DATA ->
'''

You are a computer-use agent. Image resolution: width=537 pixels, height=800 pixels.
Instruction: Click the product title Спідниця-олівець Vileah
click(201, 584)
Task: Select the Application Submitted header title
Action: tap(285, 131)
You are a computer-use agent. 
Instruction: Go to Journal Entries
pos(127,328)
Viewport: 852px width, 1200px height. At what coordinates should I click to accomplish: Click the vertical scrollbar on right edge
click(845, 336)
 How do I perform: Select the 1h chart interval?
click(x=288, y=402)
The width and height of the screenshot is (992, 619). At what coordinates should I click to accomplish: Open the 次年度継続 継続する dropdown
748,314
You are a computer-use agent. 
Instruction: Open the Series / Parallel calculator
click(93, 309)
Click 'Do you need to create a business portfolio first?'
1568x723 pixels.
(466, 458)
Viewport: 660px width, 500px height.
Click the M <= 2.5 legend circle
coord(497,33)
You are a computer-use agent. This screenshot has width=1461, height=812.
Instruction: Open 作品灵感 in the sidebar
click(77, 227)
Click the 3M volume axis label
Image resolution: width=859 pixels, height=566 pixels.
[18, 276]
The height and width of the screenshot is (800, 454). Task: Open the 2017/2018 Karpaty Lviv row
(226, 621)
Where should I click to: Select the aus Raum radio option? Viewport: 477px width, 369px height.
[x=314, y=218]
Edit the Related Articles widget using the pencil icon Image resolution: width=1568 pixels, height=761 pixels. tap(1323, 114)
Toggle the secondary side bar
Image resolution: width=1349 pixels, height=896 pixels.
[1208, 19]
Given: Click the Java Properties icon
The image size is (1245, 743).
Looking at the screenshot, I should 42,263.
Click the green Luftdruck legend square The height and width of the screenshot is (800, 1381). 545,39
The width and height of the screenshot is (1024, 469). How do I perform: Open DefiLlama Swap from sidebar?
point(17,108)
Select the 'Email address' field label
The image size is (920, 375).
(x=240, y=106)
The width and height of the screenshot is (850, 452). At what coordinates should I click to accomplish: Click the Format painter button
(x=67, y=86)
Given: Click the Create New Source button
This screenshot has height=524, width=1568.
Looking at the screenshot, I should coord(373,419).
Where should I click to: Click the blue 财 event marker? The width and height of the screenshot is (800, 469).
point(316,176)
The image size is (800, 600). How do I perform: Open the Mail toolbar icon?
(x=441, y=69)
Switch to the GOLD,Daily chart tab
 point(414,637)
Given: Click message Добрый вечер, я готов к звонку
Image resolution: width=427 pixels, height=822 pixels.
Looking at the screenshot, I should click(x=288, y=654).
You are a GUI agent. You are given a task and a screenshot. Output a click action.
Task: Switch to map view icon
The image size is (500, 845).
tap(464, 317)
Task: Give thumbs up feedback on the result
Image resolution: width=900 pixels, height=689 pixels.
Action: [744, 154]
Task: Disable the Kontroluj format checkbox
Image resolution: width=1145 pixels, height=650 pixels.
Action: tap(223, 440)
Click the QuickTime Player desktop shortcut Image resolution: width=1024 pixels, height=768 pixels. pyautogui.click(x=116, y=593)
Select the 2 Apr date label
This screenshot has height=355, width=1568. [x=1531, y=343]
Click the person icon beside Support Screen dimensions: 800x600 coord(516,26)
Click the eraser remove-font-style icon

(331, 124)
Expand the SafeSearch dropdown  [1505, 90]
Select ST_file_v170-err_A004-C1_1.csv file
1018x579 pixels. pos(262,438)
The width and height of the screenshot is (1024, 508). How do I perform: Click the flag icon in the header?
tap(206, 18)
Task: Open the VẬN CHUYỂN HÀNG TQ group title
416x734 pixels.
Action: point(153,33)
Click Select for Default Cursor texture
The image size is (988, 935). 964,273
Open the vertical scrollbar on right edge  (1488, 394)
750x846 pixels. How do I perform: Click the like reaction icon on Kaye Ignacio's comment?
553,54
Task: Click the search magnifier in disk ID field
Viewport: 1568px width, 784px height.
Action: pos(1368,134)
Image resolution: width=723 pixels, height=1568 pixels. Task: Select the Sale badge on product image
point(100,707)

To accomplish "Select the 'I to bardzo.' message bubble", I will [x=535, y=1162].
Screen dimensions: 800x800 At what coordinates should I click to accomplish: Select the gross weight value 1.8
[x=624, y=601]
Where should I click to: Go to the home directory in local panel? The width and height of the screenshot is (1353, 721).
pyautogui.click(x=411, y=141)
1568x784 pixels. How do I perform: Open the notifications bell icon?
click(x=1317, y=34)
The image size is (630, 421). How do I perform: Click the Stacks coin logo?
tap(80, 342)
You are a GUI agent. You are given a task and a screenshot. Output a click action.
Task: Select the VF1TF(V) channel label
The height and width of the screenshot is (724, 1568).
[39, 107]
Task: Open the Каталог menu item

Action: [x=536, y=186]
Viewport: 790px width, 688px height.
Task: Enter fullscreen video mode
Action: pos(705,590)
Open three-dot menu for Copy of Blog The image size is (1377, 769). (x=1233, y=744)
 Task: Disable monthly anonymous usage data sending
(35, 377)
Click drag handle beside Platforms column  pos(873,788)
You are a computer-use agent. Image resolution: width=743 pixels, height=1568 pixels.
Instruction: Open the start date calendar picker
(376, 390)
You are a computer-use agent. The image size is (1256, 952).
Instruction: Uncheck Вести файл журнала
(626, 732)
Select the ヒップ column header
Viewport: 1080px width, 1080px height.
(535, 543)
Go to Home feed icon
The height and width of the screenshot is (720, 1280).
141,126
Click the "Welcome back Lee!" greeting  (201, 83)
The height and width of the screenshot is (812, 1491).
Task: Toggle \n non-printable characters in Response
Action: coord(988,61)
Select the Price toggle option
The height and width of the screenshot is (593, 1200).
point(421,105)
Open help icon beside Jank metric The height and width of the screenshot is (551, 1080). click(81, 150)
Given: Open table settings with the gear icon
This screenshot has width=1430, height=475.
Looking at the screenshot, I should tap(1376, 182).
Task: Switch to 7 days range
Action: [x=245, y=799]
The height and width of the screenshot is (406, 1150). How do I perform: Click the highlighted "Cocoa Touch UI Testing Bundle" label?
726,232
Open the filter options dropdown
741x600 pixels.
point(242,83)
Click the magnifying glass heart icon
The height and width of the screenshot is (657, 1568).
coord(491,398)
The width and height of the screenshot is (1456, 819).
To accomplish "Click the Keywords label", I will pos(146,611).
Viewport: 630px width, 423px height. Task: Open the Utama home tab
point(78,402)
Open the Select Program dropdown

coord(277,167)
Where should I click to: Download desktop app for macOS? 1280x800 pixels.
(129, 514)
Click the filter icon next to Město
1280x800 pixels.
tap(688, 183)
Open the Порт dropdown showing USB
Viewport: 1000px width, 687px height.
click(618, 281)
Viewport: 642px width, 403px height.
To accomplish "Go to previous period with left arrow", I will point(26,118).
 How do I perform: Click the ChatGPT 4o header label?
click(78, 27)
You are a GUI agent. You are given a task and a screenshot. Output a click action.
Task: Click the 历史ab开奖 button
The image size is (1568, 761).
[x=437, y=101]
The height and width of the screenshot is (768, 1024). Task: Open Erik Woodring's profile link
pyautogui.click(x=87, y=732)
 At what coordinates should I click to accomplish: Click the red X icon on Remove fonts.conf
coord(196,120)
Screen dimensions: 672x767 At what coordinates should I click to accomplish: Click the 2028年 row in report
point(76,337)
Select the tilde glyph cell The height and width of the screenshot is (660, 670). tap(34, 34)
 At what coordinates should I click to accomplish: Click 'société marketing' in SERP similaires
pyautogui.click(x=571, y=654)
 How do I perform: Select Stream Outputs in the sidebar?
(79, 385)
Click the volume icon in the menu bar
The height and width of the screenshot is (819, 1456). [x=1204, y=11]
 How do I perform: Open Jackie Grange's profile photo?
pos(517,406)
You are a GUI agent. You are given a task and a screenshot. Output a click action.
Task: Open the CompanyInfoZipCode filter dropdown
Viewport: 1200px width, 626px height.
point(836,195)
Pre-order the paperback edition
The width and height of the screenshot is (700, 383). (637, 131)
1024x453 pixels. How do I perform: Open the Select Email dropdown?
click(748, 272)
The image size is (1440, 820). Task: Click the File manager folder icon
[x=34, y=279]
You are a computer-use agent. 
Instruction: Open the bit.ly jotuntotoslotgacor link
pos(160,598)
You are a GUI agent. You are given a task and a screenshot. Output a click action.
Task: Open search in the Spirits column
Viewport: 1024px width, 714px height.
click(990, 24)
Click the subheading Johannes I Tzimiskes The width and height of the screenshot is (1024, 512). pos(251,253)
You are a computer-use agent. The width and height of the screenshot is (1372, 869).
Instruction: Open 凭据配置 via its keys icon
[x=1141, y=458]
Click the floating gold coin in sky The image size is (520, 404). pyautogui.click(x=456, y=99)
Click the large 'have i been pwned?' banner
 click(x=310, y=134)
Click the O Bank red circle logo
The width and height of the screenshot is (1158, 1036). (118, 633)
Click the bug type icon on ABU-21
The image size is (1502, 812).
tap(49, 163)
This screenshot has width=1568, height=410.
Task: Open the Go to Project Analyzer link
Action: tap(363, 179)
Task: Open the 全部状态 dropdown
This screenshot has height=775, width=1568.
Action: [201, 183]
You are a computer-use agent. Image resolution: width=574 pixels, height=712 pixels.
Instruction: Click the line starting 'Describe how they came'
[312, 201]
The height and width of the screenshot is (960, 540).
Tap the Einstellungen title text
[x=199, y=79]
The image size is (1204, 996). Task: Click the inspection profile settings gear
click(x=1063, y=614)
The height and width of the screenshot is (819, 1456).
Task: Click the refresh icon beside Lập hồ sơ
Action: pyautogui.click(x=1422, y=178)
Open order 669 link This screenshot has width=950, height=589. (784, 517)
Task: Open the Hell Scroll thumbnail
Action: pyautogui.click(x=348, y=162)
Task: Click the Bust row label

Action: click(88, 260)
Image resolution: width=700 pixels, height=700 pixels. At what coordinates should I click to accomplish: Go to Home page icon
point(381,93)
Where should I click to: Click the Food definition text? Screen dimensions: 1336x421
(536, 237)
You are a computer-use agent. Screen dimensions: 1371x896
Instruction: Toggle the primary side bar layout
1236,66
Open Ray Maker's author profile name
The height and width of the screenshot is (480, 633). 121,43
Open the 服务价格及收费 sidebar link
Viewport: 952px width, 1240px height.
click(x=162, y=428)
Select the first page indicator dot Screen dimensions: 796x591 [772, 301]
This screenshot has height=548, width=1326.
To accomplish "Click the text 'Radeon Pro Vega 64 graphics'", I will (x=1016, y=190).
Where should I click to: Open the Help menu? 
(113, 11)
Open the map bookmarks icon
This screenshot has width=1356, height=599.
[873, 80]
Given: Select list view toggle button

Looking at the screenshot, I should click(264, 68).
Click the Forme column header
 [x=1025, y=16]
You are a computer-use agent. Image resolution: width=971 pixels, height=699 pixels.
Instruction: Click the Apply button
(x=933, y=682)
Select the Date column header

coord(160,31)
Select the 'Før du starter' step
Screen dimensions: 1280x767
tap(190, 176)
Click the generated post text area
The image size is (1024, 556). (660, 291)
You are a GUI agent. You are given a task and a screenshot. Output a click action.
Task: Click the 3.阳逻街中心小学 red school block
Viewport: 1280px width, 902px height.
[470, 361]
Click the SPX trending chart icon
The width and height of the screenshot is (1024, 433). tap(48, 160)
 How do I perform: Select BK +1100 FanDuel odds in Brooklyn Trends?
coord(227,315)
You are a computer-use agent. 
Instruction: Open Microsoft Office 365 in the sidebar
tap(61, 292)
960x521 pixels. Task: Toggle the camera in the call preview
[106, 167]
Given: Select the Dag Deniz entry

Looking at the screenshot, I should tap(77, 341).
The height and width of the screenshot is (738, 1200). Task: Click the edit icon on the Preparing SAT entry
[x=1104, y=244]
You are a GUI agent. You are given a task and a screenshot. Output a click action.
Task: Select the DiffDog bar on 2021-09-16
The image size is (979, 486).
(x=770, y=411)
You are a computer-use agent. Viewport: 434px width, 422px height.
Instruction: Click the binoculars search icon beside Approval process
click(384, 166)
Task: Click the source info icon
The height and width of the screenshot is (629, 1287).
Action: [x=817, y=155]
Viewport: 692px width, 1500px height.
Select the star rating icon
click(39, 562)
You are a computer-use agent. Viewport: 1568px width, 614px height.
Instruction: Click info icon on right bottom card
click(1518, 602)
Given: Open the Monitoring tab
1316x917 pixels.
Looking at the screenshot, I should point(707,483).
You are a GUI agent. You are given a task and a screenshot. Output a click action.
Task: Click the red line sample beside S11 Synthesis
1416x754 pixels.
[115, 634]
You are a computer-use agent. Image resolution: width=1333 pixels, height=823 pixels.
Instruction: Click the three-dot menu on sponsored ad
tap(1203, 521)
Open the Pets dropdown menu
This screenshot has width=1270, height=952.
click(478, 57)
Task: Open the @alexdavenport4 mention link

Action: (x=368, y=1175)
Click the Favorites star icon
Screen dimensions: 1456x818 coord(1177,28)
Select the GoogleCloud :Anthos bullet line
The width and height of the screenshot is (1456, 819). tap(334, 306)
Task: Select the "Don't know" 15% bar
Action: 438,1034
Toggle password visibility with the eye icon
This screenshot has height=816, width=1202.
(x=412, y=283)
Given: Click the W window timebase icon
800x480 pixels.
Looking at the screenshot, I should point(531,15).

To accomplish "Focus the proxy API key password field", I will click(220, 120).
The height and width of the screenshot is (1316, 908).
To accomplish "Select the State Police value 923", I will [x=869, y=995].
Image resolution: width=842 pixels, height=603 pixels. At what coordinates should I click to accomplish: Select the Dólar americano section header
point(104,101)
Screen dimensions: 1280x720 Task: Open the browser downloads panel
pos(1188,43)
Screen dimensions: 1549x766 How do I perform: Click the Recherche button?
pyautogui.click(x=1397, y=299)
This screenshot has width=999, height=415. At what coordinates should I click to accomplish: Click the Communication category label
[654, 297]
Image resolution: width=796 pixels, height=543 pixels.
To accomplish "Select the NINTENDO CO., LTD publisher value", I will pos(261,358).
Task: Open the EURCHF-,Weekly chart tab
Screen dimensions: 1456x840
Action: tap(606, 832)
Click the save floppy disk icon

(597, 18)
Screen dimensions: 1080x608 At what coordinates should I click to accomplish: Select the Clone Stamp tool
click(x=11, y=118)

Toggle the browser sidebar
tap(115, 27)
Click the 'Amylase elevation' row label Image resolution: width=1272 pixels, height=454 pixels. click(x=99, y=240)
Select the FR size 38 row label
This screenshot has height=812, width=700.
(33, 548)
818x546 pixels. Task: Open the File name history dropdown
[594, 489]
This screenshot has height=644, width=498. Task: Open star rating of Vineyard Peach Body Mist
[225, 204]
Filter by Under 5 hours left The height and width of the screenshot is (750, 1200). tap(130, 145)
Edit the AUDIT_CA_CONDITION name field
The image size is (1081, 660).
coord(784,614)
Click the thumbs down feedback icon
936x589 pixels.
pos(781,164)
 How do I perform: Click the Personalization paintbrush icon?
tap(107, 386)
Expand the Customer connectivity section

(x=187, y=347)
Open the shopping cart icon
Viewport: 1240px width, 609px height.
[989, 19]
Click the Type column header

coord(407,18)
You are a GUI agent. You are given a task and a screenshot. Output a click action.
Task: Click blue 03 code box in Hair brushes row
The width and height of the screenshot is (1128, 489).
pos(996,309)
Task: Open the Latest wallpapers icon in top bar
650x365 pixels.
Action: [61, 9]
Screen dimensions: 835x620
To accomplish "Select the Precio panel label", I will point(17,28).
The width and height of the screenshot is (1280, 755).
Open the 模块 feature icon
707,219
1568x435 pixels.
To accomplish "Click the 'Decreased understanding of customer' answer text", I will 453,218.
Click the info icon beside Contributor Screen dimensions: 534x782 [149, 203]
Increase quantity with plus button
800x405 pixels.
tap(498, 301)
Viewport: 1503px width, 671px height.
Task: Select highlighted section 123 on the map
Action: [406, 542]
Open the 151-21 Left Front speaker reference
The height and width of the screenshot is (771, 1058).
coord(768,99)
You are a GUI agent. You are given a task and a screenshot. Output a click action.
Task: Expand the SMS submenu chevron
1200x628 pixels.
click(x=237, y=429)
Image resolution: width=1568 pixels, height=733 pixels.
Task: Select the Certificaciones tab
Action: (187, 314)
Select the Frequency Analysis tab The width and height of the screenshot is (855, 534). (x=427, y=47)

'''

WORK INSTRUCTION -> All lines of the listing that contain the word "first" should be copied out.

YOUR RESPONSE ->
Click 'Do you need to create a business portfolio first?'
Select the first page indicator dot Screen dimensions: 796x591 [772, 301]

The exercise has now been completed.